Your goal: Copy verbatim the span of lines beginning at the line that contains "The width and" and ending with the final line of the data. Exclude pictures from the copy.

[Stored items]

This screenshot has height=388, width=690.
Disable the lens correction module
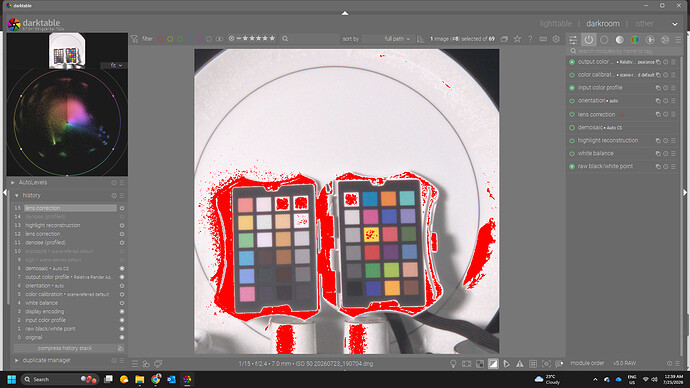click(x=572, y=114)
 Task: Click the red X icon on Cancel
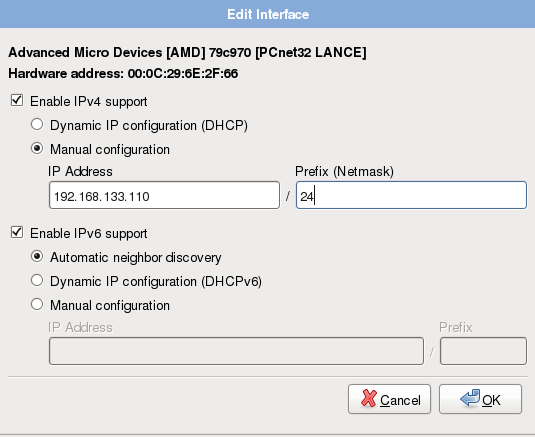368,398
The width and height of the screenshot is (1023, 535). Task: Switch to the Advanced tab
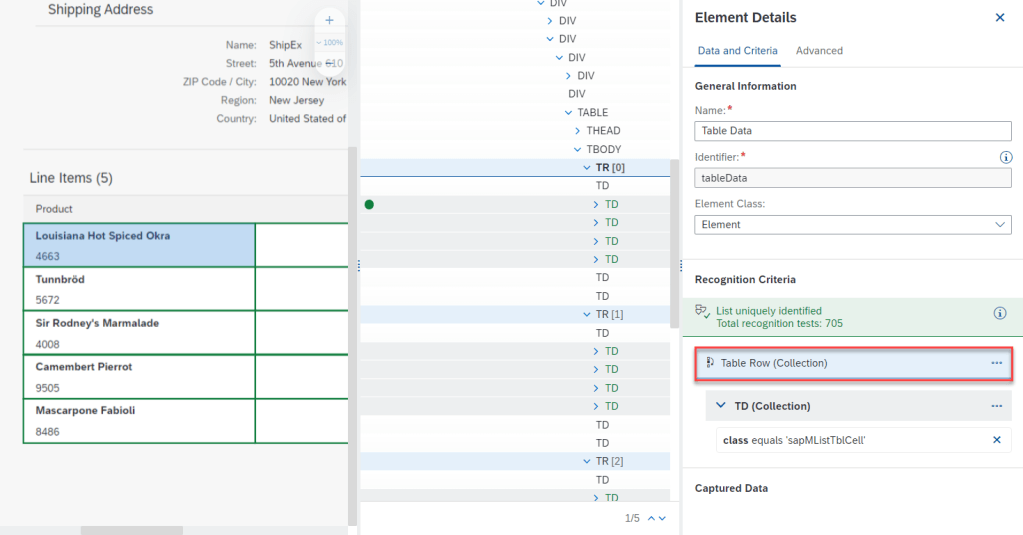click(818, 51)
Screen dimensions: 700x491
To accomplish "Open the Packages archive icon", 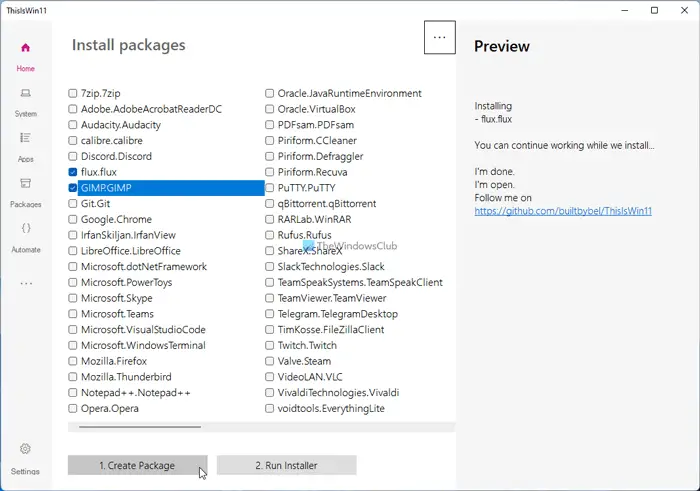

Output below:
The width and height of the screenshot is (1023, 535). Task: Switch to the Advanced tab
click(818, 51)
Screen dimensions: 700x491
To accomplish "Open the Packages archive icon", 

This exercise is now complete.